Wieder verspürte Jade den Impuls, zum Kapitän zu gehen. Aber sie hatte nach wie vor keinen Beweis in Händen. Am besten wäre es, die Juwelen in Roxannes Besitz sicherzustellen. Dafür musste diese den Schmuck jedoch erst einmal gefunden haben …
Und was ist mit Ann, rätselte Jade. Lebte sie noch – und falls ja, wo wurde sie versteckt? Wenn Ann von Roxanne gekidnappt worden war – Ann war eine erstklassige Belastungszeugin.
Obwohl Jade sie nicht persönlich kannte, war sie ihr durch das Videotagebuch seltsam vertraut geworden. Es kam Jade fast vor, als wäre eine Freundin entführt worden. Vielleicht konnten sie und Ann ja wirklich eines Tages Freundinnen werden. Jade zweifelte nicht daran, dass sie sich mit Ann gut verstehen würde – auch wenn die eine Millionärstochter war.
Jade blickte auf ihre Armbanduhr und stand langsam auf. Es war bald Zeit für ihr morgendliches Power-Workout. Trotzdem wartete sie noch ein paar Minuten, bevor sie das Gym verließ. Vorsichtig sah sie sich um. Die Luft schien rein zu sein, jedenfalls konnte Jade weder Roxanne noch Nelligan erblicken.

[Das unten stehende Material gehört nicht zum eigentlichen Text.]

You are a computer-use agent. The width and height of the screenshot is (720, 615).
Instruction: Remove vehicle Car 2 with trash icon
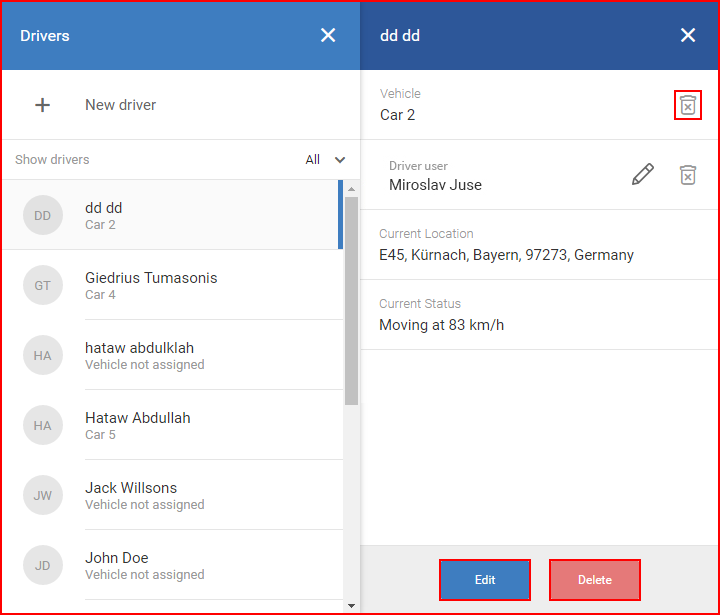point(687,105)

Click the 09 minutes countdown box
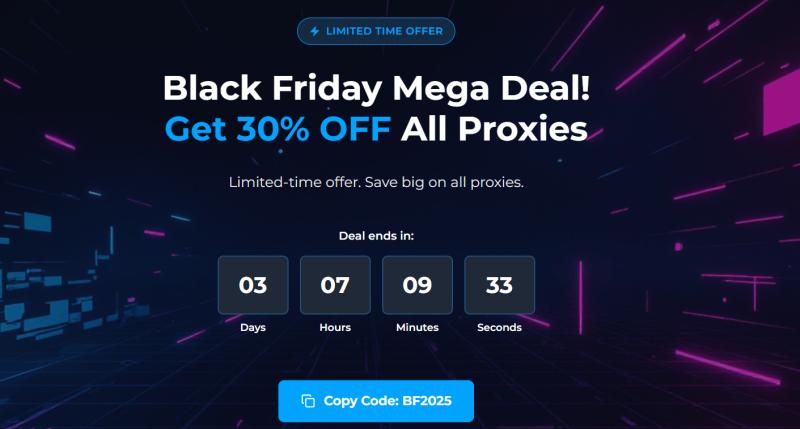point(417,286)
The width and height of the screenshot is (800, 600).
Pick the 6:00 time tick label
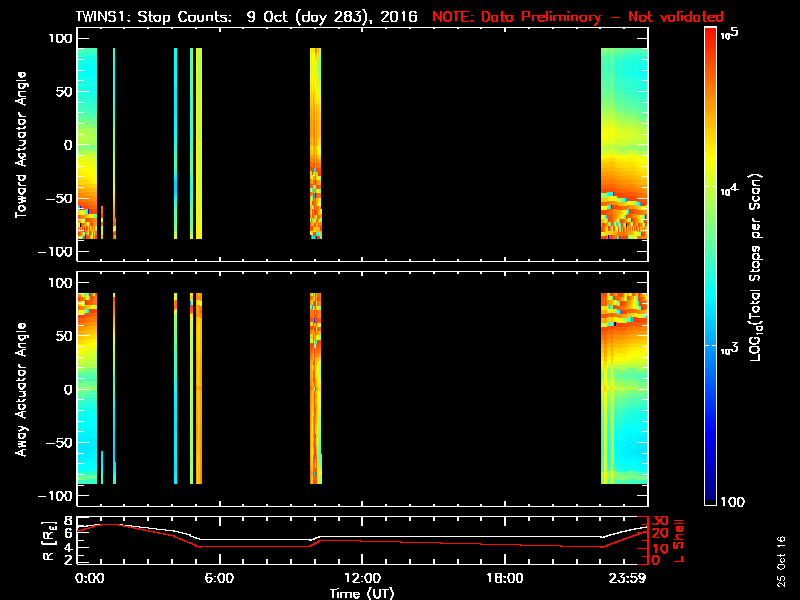219,579
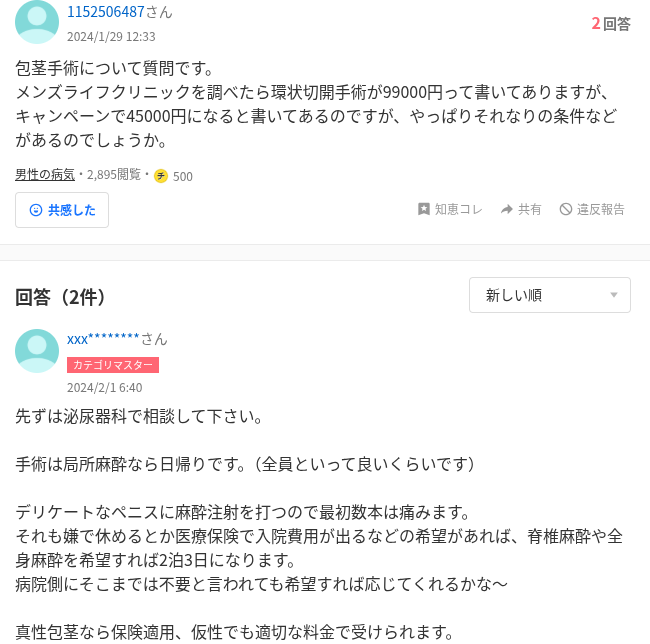The width and height of the screenshot is (650, 644).
Task: Click the 違反報告 report icon
Action: (x=566, y=209)
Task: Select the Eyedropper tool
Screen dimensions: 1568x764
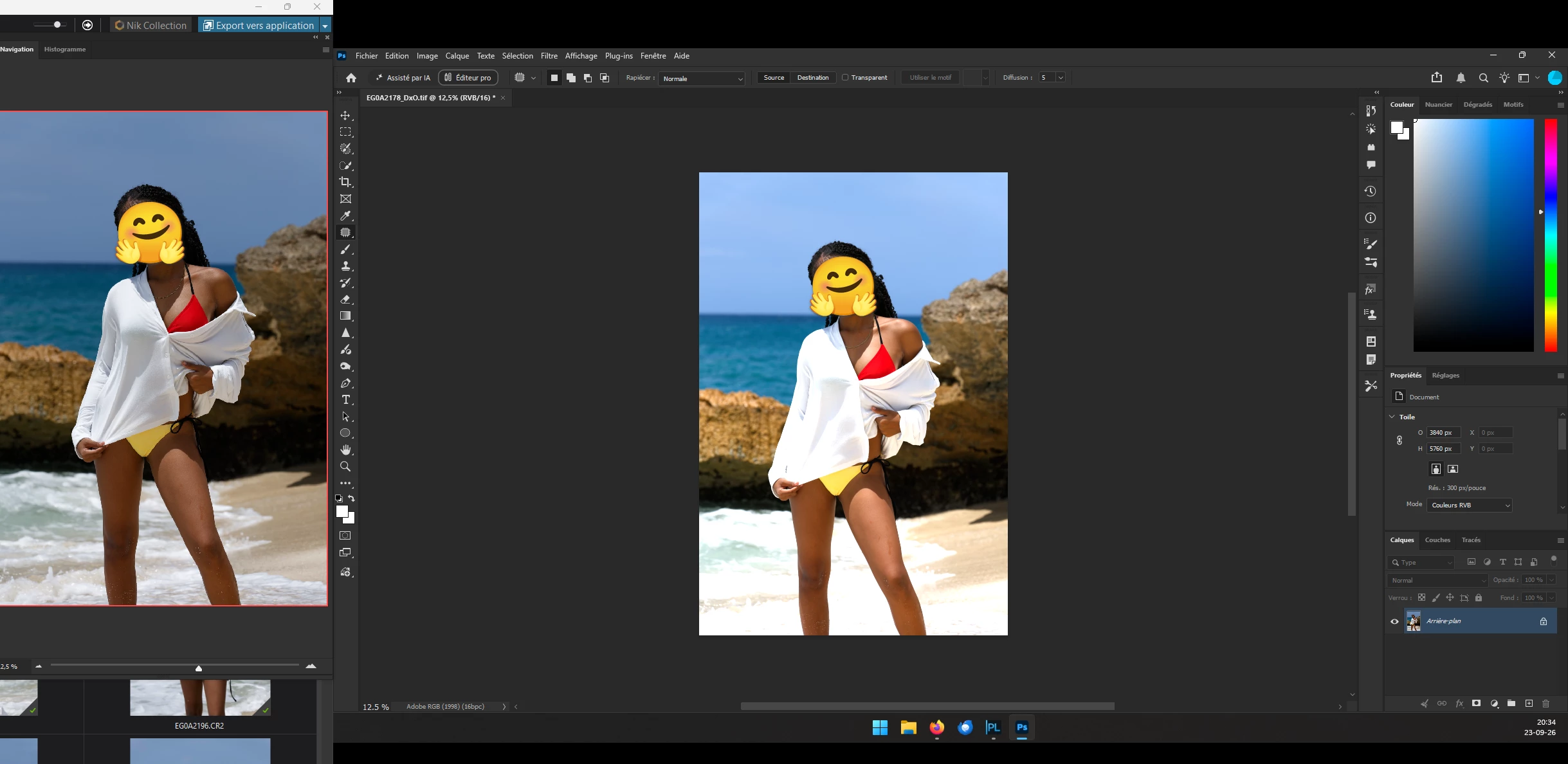Action: click(x=345, y=215)
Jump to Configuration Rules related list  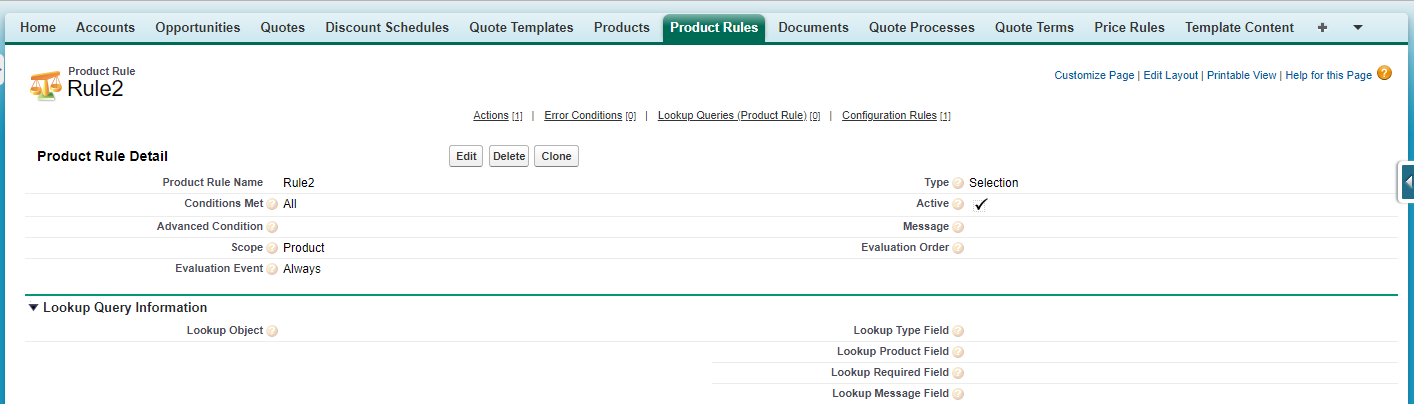click(889, 116)
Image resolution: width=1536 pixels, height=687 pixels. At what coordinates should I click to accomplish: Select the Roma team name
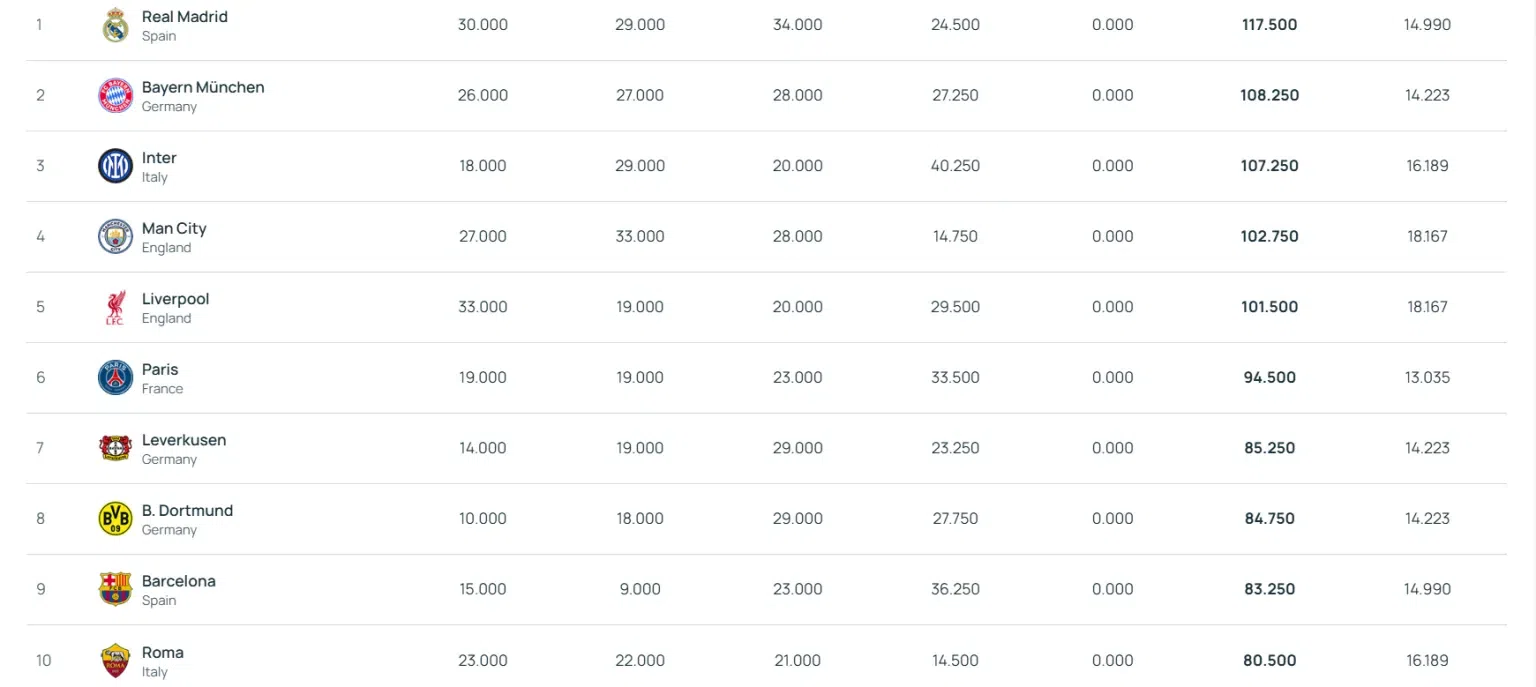pos(163,652)
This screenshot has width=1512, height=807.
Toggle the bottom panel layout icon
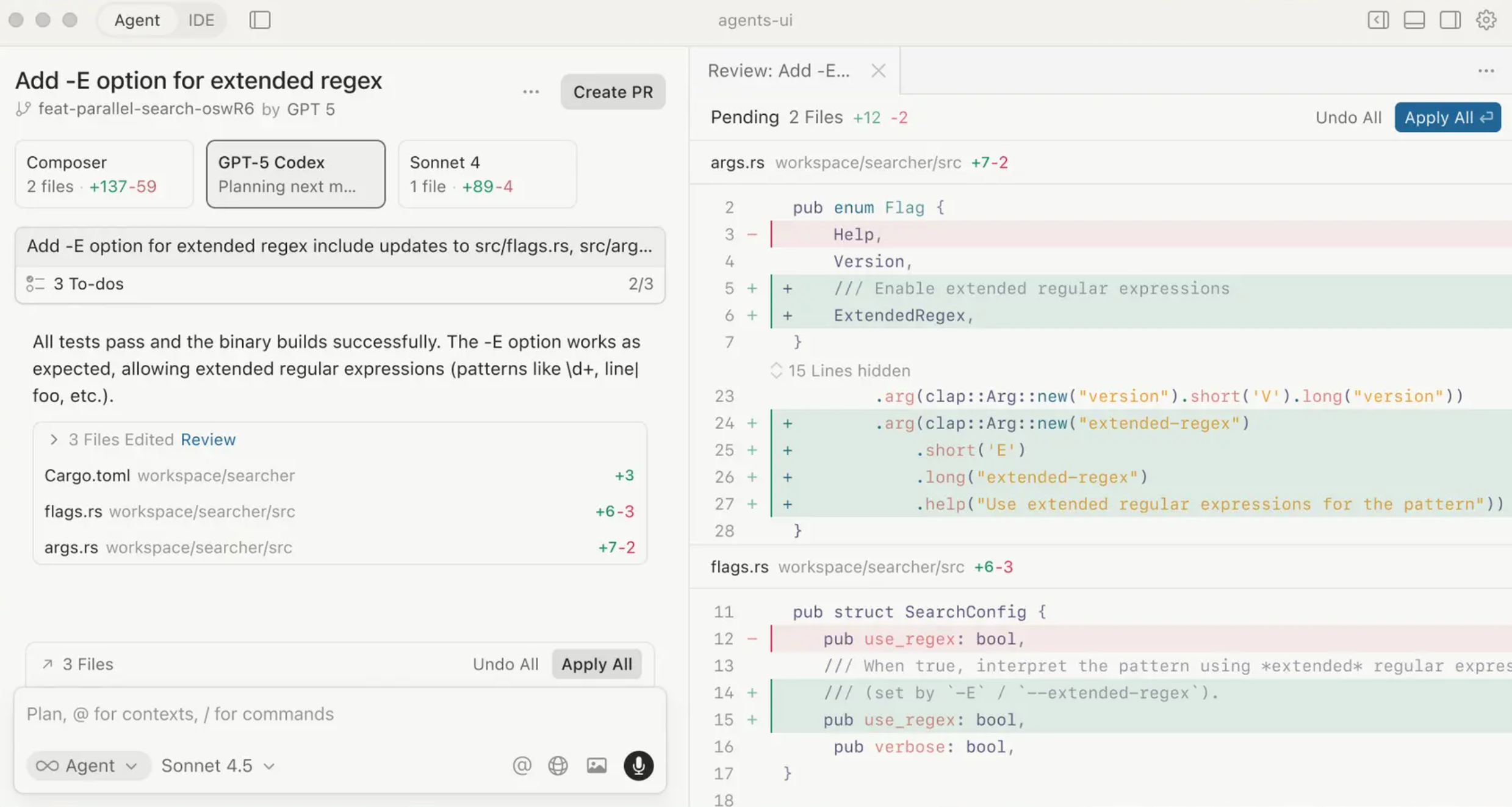click(x=1414, y=20)
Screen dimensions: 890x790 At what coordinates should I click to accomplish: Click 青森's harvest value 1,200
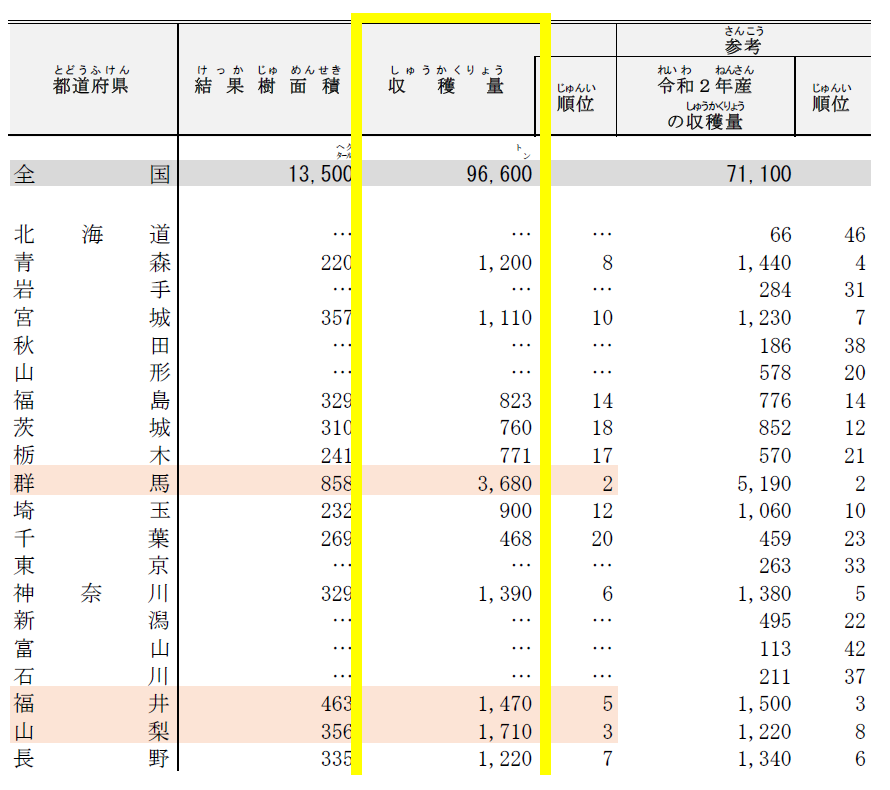(504, 263)
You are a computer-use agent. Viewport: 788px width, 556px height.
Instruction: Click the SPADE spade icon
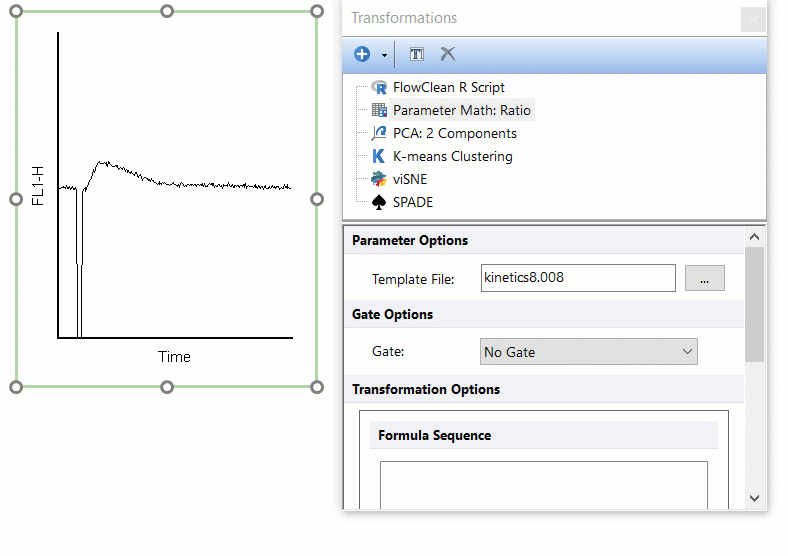(379, 202)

Ein halbes Dutzend Springseile über dem Arm, eilte sie zum Sonnendeck.
Am Himmel ballten sich düstere Wolken, Sprühregen ging auf das Schiff nieder. Es war kein ideales Wetter, um draußen Sport zu treiben. Dennoch wartete Jade. Als nach einer Viertelstunde kein Passagier erschienen war, ging sie ins Sunlight Bistro, das direkt neben dem Sonnendeck lag. Vielleicht konnte sie ihren Kurs hier abhalten.
„Wahrscheinlich sind die Ladies alle seekrank“, meinte Henry, nachdem er sich zu Jade gesetzt und sie ihm erzählt hatte, dass ihre Kursteilnehmerinnen fortgeblieben waren. „Du glaubst nicht, wie viele Kreuzfahrtpassagiere einen schwachen Magen haben.“
Das konnte Jade von sich zum Glück nicht behaupten. Sie spürte natürlich auch die Schiffsbewegungen, aber ihr wurde davon nicht übel. Aber Henry hatte recht. Im Moment hielten sich nur wenige Passagiere im Bistro auf.
Die perfekte Gelegenheit, um zu recherchieren, dachte sie.
In diesem Moment verabschiedete Henry sich, weil er zurück an die Arbeit musste.
Da ihr Notebook gestohlen worden war, ging Jade in die Schiffsbibliothek. Dort standen zwei PCs zur kostenlosen Nutzung bereit. Offenbar hatte an diesem stürmischen Morgen niemand Lust, die Nase in ein Buch zu stecken. Jedenfalls war Jade allein der Schiffsbücherei. Gespannt fuhr sie einen der Computer hoch.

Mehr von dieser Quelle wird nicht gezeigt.